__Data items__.
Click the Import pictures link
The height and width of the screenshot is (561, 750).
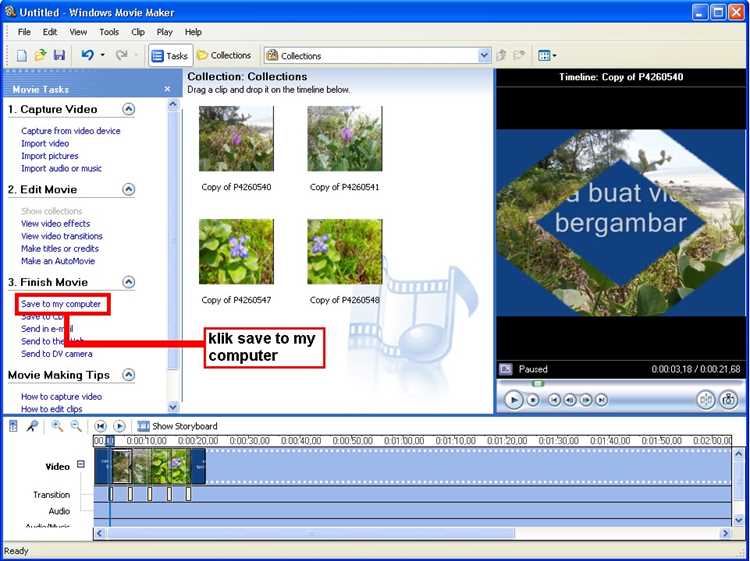click(50, 156)
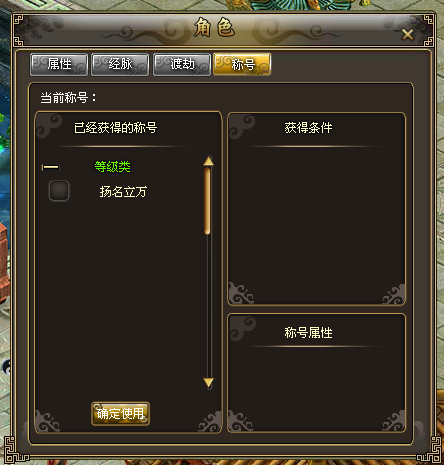The height and width of the screenshot is (465, 444).
Task: Click the 角色 window title
Action: click(x=215, y=27)
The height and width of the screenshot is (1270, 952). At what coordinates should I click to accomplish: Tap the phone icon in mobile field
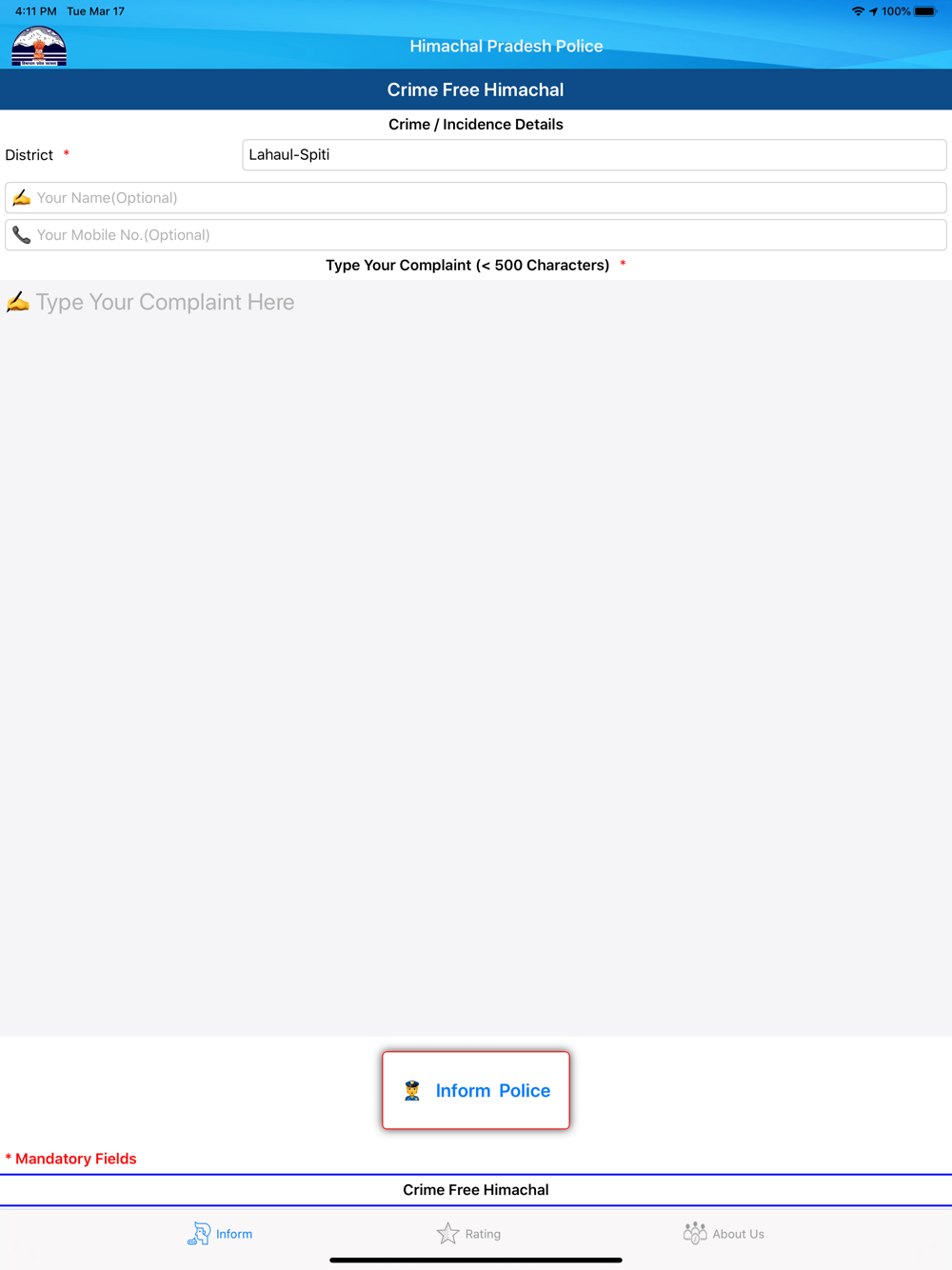pyautogui.click(x=21, y=235)
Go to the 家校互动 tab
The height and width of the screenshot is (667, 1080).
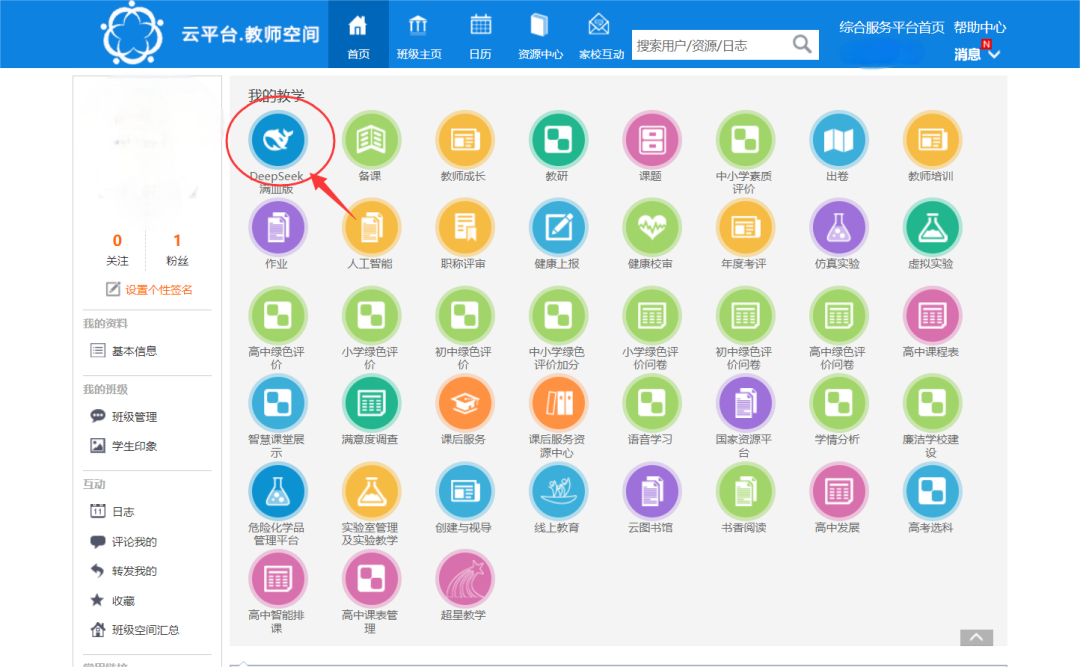[x=600, y=36]
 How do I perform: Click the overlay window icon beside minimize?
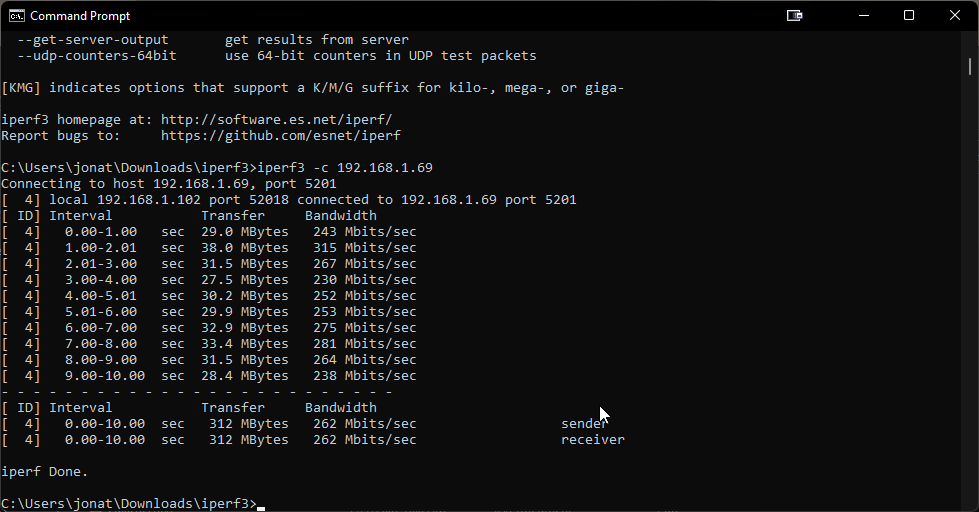[x=794, y=16]
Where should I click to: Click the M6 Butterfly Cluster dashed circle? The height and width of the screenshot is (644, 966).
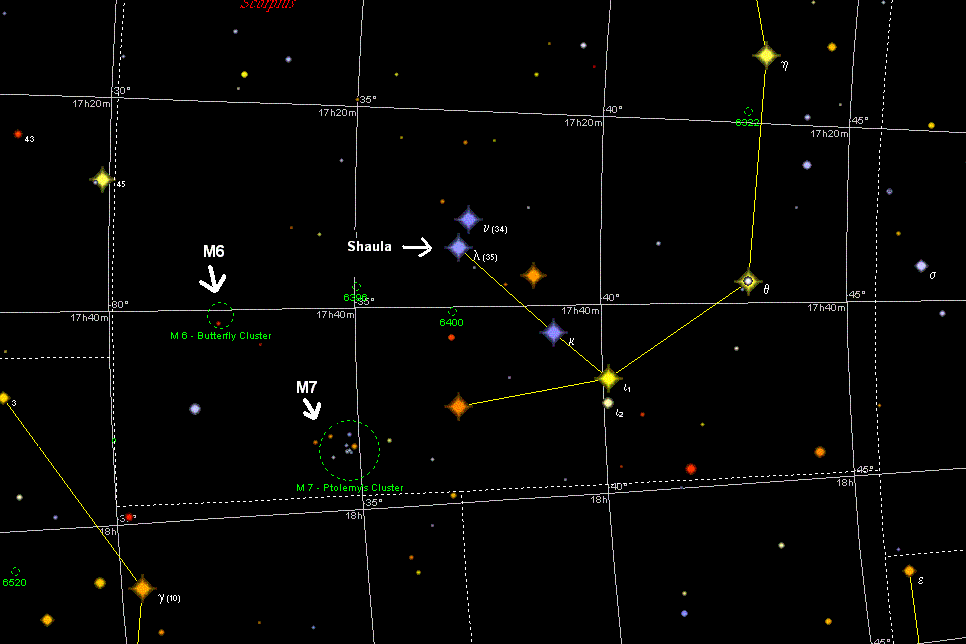point(219,316)
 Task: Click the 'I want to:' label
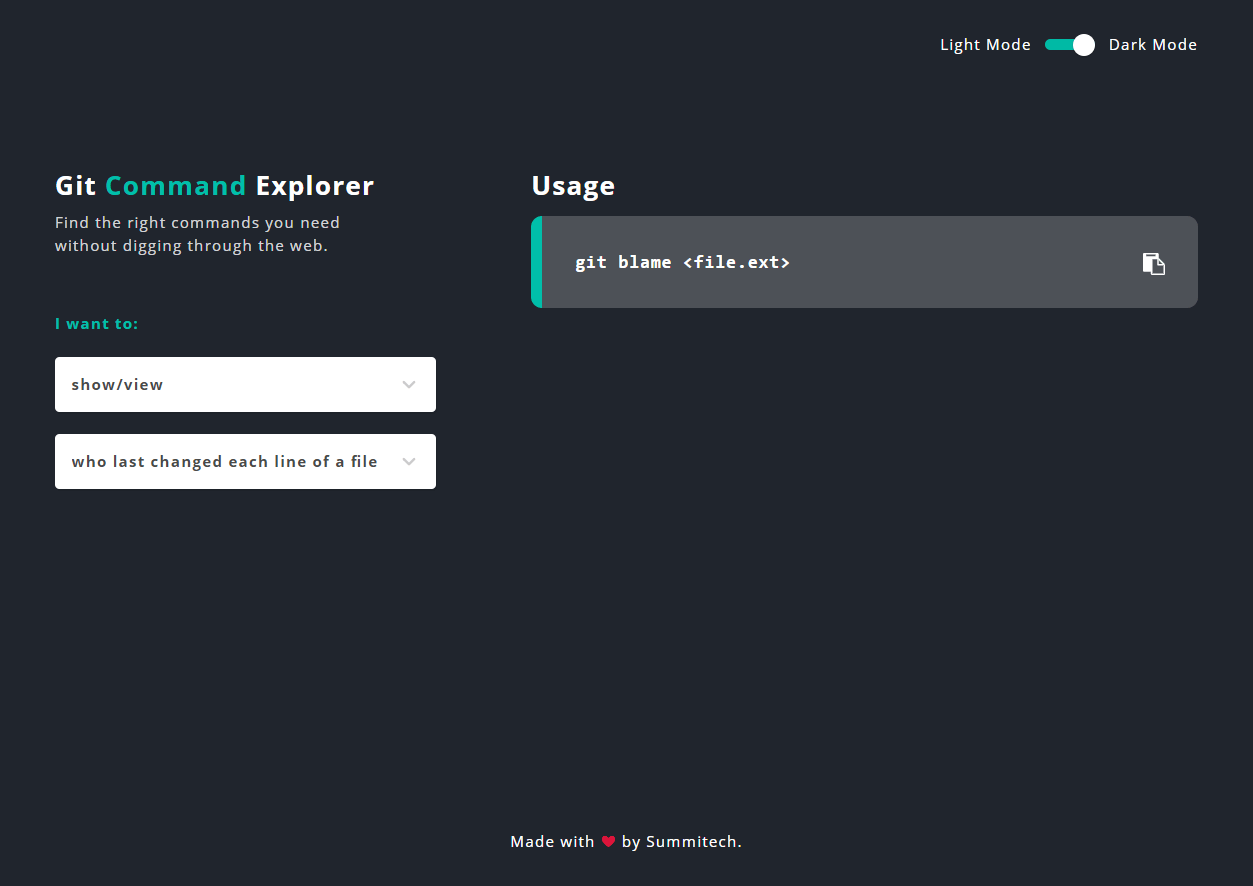coord(97,324)
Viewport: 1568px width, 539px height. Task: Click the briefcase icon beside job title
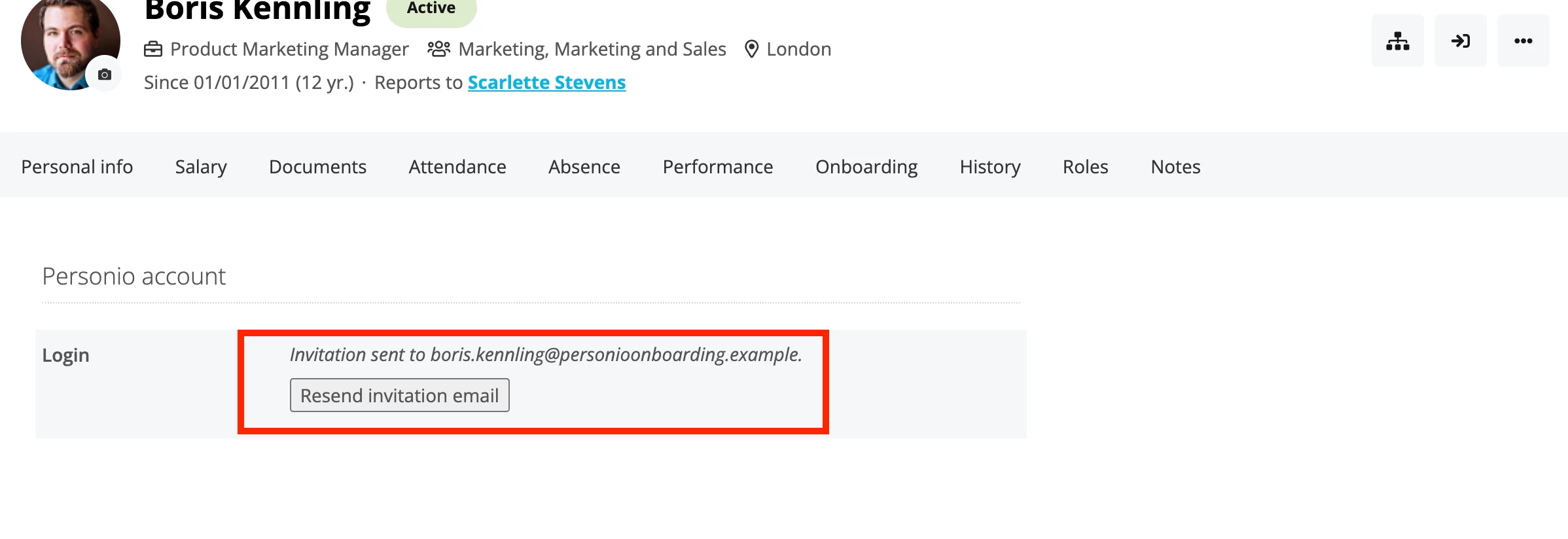(x=153, y=49)
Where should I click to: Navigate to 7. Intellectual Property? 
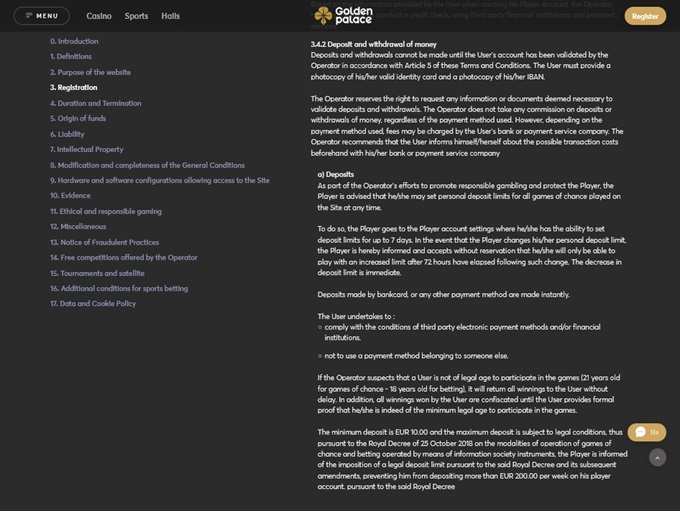pyautogui.click(x=87, y=149)
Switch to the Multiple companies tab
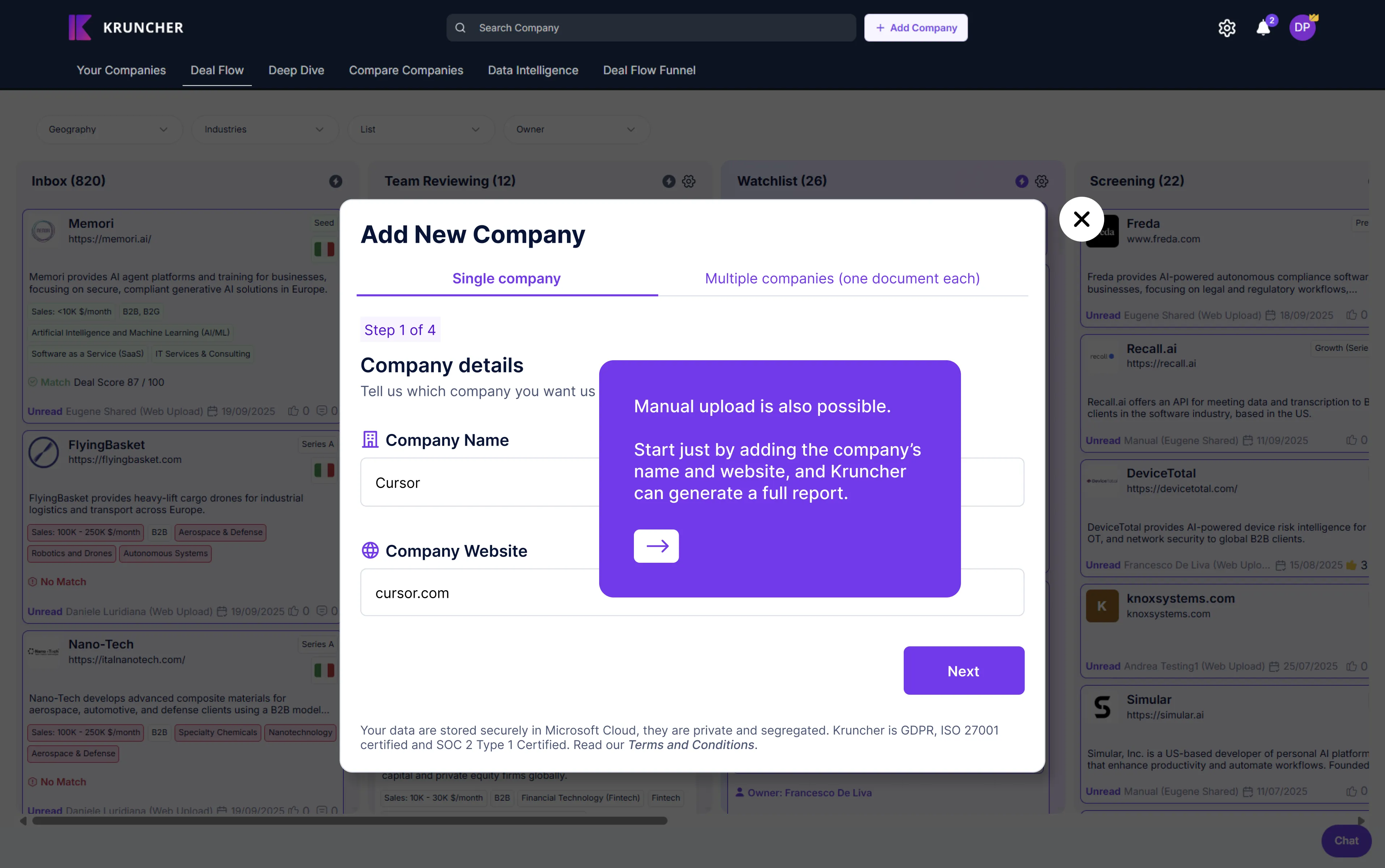This screenshot has height=868, width=1385. [x=842, y=278]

__Description of the task__.
The output should consist of the records above, reproduced exactly, without pictures.

__Solution to the problem__.
Click the Import pictures link
The height and width of the screenshot is (561, 750).
click(50, 156)
The height and width of the screenshot is (465, 444).
Task: Click the 角色 window title
Action: click(x=215, y=27)
The height and width of the screenshot is (1270, 952). At what coordinates should I click to accomplish: Tap the phone icon in mobile field
pyautogui.click(x=21, y=235)
Go to the 家校互动 tab
The height and width of the screenshot is (667, 1080).
[x=600, y=36]
 How do I perform: Click the overlay window icon beside minimize?
[x=794, y=16]
Where should I click to: Click the M6 Butterfly Cluster dashed circle? The height and width of the screenshot is (644, 966).
point(219,316)
 Task: Click the 'I want to:' label
coord(97,324)
Viewport: 1568px width, 539px height. Task: Click the briefcase icon beside job title
(x=153, y=49)
Where should I click to: Navigate to 7. Intellectual Property? 
pyautogui.click(x=87, y=149)
Switch to the Multiple companies tab
This screenshot has height=868, width=1385. [x=842, y=278]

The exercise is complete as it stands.